**Saved entries**
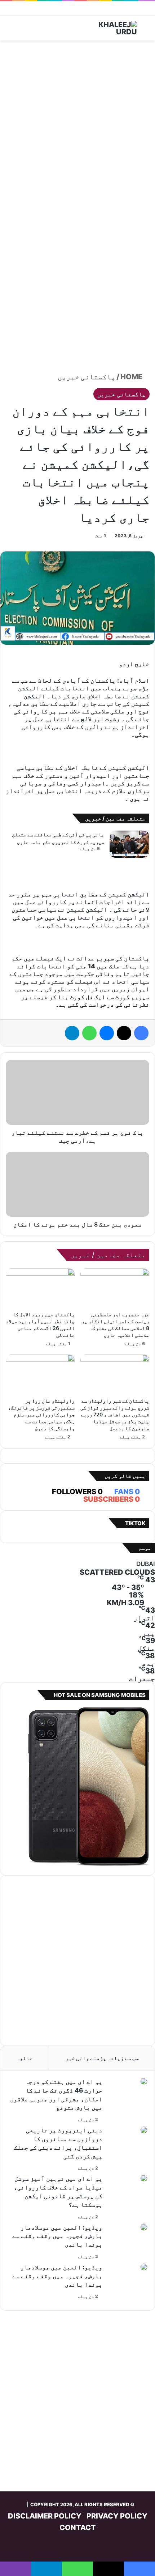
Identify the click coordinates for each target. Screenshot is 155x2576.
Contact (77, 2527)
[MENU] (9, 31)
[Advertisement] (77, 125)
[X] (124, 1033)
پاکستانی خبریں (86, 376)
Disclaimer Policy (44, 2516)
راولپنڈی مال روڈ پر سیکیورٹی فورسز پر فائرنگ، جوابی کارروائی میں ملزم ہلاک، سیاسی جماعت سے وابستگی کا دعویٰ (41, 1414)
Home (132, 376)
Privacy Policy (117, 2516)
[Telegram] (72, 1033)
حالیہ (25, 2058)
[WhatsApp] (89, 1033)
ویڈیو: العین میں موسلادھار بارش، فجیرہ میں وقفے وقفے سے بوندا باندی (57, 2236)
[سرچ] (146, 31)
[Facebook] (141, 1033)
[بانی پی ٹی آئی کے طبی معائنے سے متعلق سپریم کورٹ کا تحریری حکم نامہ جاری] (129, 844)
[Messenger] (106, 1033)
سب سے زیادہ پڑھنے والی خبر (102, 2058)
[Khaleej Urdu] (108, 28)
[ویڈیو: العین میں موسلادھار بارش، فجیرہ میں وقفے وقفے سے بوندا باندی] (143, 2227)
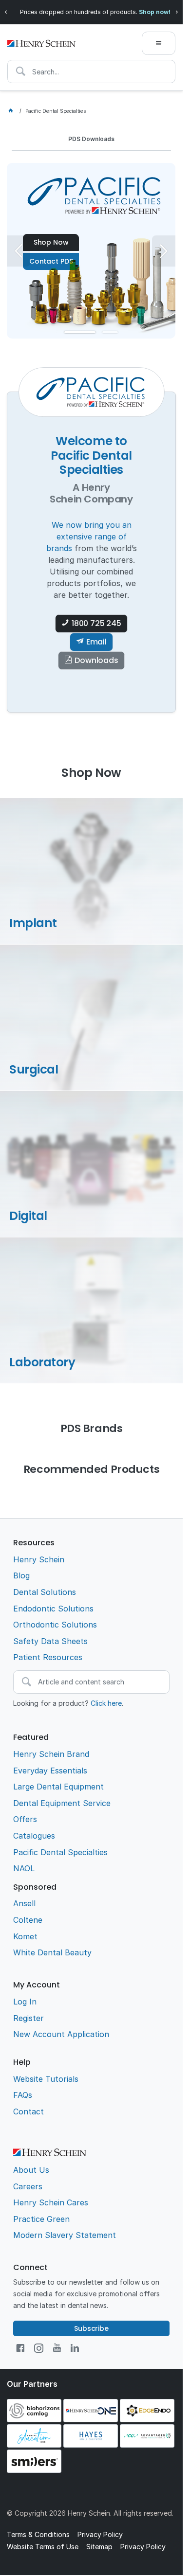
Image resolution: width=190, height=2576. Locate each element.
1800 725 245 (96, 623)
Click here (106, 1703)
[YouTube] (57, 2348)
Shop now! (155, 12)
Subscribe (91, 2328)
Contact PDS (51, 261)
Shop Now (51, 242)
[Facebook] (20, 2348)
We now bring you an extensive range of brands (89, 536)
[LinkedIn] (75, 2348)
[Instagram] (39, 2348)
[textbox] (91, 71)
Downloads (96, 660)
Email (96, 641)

--

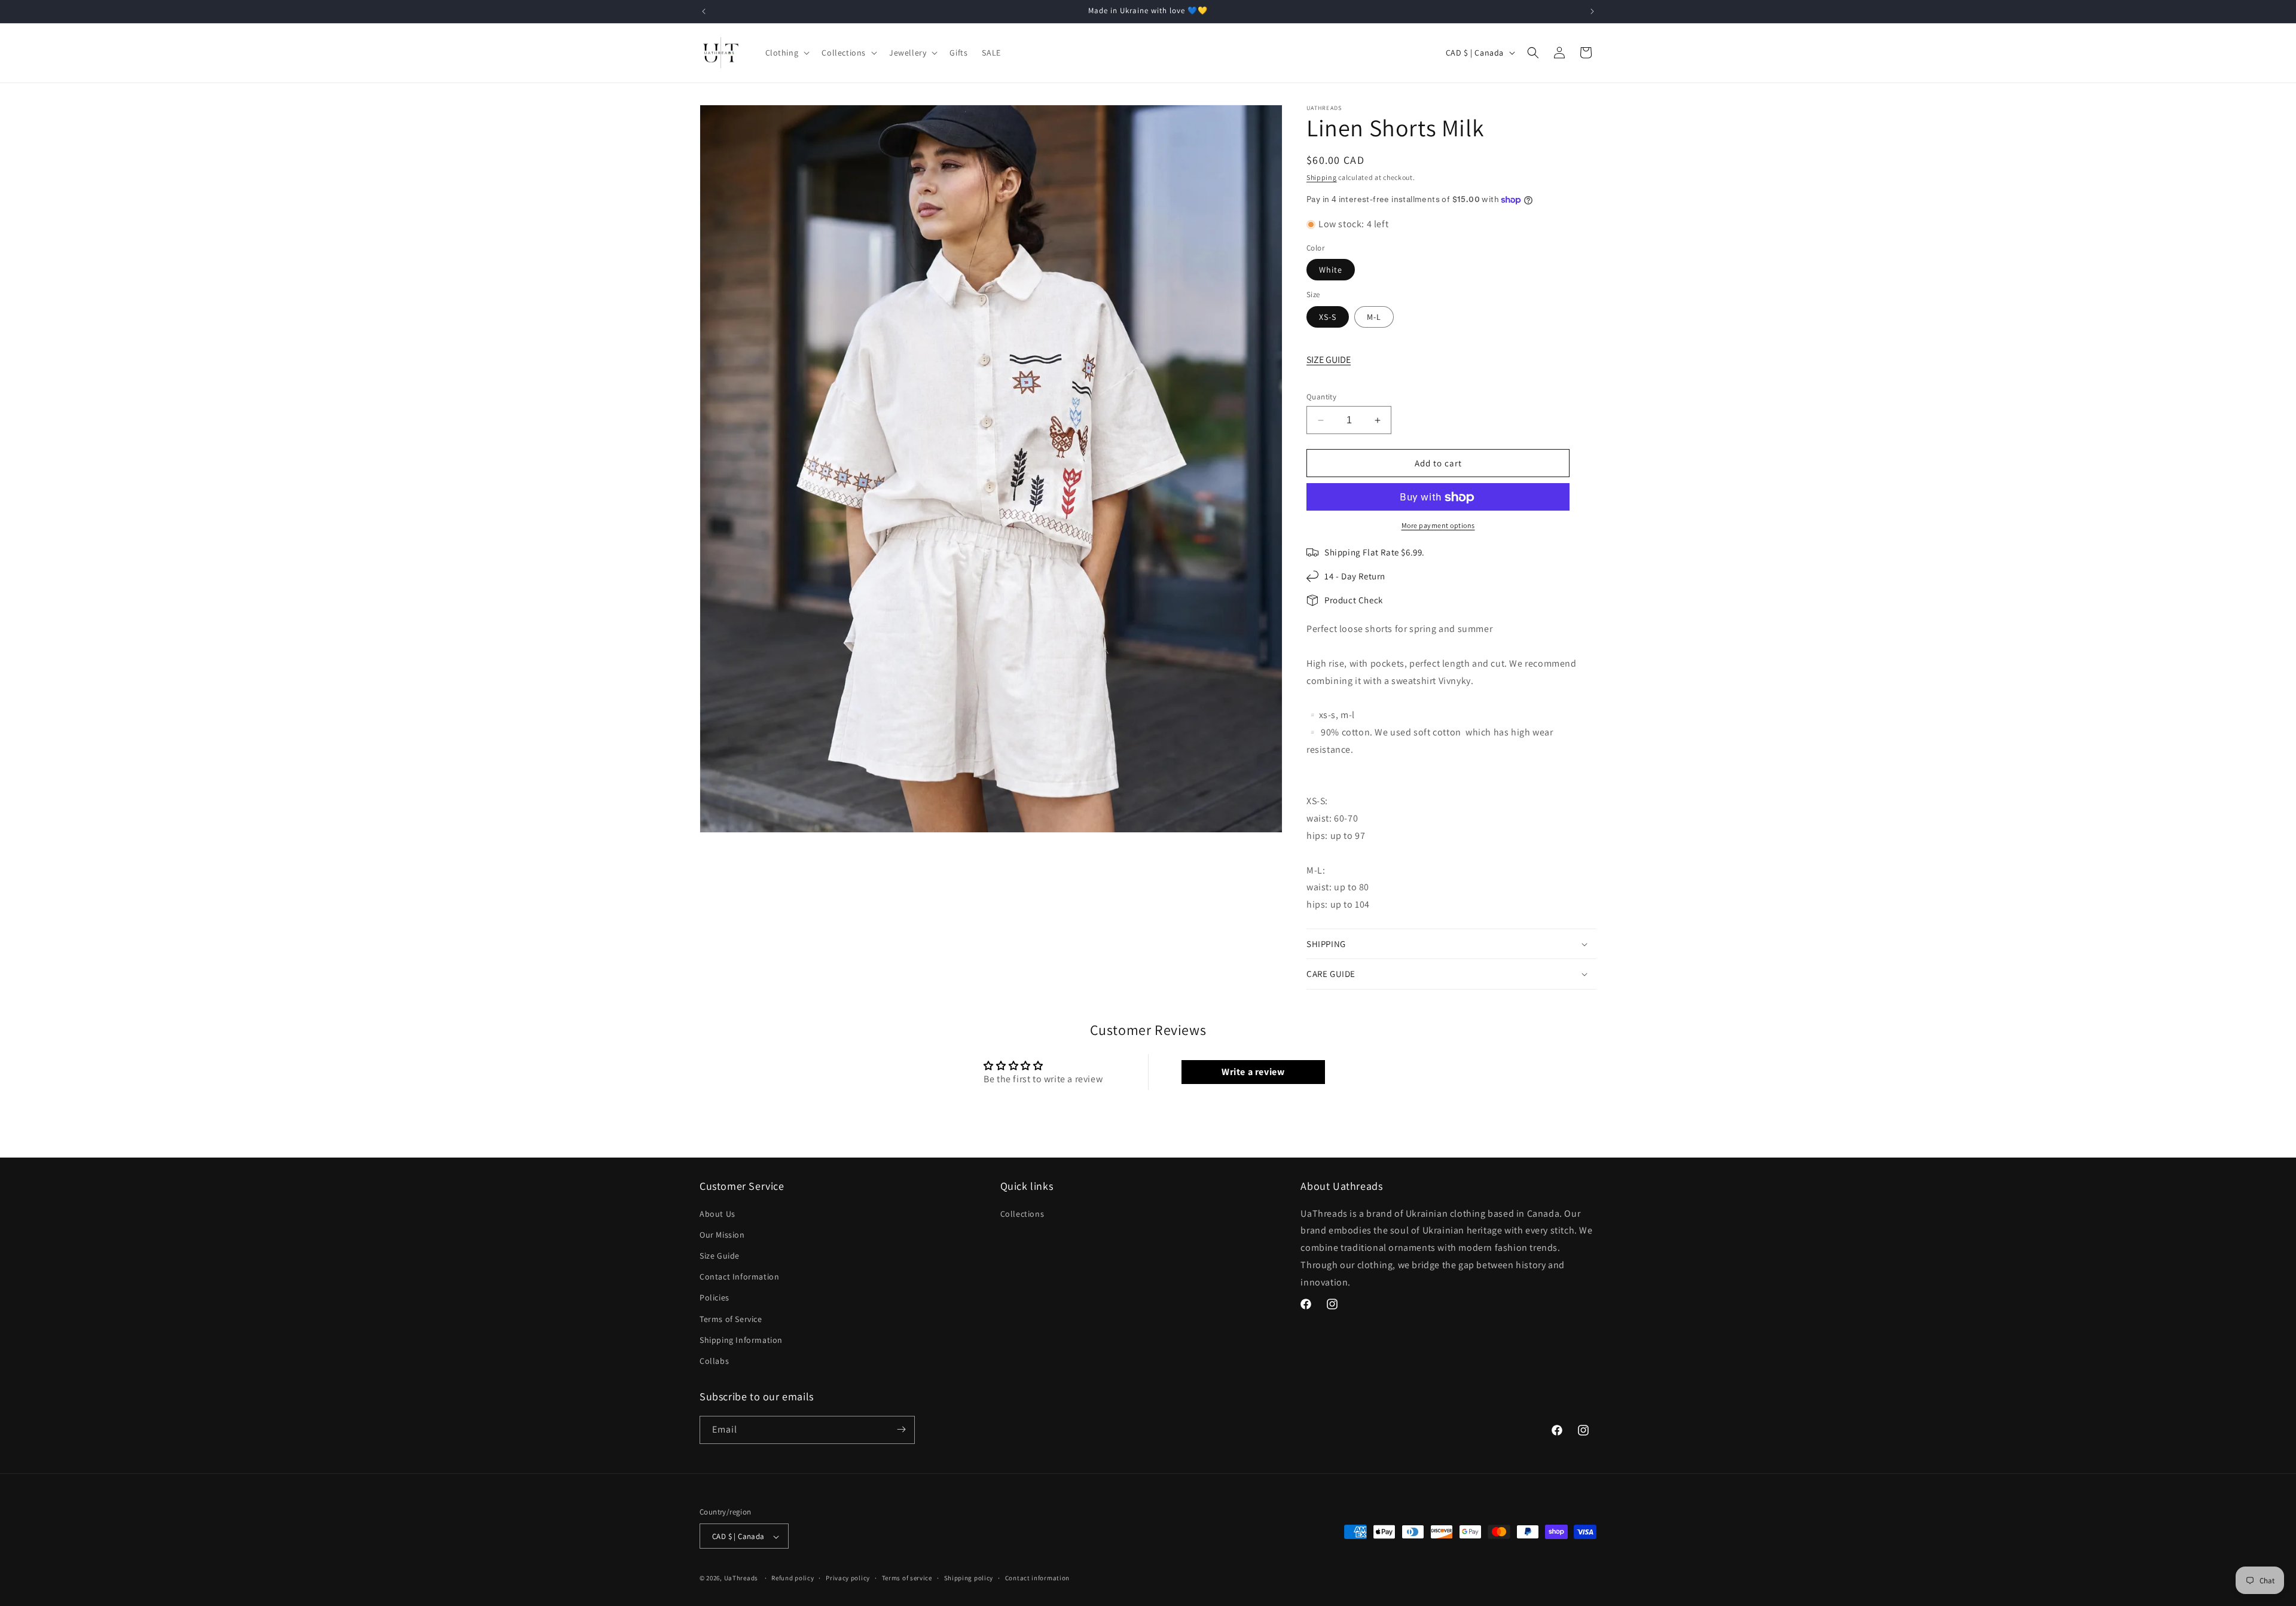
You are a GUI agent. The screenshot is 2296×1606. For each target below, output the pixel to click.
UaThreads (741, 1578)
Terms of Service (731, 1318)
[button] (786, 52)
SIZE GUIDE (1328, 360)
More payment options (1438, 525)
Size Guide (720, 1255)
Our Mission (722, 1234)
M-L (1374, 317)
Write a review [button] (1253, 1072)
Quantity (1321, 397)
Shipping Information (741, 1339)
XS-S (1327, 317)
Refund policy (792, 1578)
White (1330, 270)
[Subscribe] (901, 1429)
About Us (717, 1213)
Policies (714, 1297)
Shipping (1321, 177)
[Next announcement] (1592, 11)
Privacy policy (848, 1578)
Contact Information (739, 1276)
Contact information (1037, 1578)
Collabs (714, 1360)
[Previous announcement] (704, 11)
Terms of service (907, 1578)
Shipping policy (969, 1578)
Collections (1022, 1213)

**TASK**
From the entries above, give again exactly the lines running from the line with "Shop now! (155, 12)" to the line with "Email (96, 641)"; include both of those lines.

**RESPONSE AREA**
Shop now! (155, 12)
Subscribe (91, 2328)
Contact PDS (51, 261)
Shop Now (51, 242)
[Facebook] (20, 2348)
We now bring you an extensive range of brands (89, 536)
[LinkedIn] (75, 2348)
[Instagram] (39, 2348)
[textbox] (91, 71)
Downloads (96, 660)
Email (96, 641)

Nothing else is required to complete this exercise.